17. There is one case, Mittar Sain v. Data Rama : AIR1926All194 which is very similar to the present case except that there the person benefited under the agreement of adoption was the brother of the adopting widow, while here it is the case of her daughter's daughter. But both these cases are similar on this point that the person benefited did not belong to the family of the person to whom the property belonged. In the Allahabad case originally two Judges had differed. One Judge was of opinion that it would be a good family settlement even though the person taking benefit under the agreement did not belong to the adopting family. The other Judge was of opinion that it cannot amount to a family arrangement at all because in order to take benefit under the agreement he must strictly belong to the same family. There was an appeal under the Letters Patent against that decision, and it was held that the agreement did not amount either to a trust or to a family arrangement.
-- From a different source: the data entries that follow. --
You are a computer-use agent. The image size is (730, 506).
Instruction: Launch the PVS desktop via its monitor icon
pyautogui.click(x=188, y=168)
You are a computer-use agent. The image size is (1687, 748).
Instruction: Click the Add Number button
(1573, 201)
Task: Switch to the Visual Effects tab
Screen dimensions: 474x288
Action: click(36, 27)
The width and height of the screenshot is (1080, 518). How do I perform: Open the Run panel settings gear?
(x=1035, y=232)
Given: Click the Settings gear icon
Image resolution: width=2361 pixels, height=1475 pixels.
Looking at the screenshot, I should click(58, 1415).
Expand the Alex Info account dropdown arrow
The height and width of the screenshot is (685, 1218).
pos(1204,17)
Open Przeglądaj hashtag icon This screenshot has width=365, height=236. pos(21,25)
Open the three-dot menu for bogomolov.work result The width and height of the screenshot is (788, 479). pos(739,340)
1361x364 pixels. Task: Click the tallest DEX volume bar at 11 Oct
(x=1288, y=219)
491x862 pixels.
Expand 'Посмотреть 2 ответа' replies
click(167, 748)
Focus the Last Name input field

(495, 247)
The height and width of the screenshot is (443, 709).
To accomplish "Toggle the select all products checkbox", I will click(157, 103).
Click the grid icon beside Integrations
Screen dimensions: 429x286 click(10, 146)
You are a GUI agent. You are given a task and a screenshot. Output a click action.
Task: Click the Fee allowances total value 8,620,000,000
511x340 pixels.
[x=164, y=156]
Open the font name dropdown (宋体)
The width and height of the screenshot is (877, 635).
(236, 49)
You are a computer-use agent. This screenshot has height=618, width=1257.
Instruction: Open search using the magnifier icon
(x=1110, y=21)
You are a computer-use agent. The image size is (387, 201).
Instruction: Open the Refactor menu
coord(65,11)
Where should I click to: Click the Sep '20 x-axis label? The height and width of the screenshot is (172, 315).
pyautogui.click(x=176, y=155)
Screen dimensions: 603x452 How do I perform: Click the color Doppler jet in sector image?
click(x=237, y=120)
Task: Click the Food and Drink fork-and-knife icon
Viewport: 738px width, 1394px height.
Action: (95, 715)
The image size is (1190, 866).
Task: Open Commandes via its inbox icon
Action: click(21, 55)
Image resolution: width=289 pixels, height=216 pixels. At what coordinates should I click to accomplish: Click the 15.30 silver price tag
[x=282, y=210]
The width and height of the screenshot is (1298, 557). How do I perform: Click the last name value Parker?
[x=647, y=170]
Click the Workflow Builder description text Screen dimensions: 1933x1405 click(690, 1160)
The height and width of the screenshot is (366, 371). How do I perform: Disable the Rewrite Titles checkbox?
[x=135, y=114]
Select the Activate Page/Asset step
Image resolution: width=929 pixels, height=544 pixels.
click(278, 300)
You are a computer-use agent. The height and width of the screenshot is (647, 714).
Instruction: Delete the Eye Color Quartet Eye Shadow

It did not amount to a trust because, as here, it was only a promise to pay and nothing more, and it did not amount to a family arrangement because the person taking the benefit did not belong to the same family. I think that decision is correct, and therefore, it must be held that the agreement in suit does not amount to a family arrangement on which the present plaintiff can found her claim.
18. The conclusion, therefore, is that although the agreement in suit is a valid document, still the plaintiff herself cannot sue on it. At the most if she were a defendant in possession of the property, she can take her stand as a defendant and rely on the agreement as was the case in Pandurang v. Narmadabai. But this is a suit not by the adopted son but by the granddaughter and that makes a real difference in the legal position.
19. I am, therefore, of opinion that the appeal should be allowed and the plaintiff's suit be dismissed with costs throughout.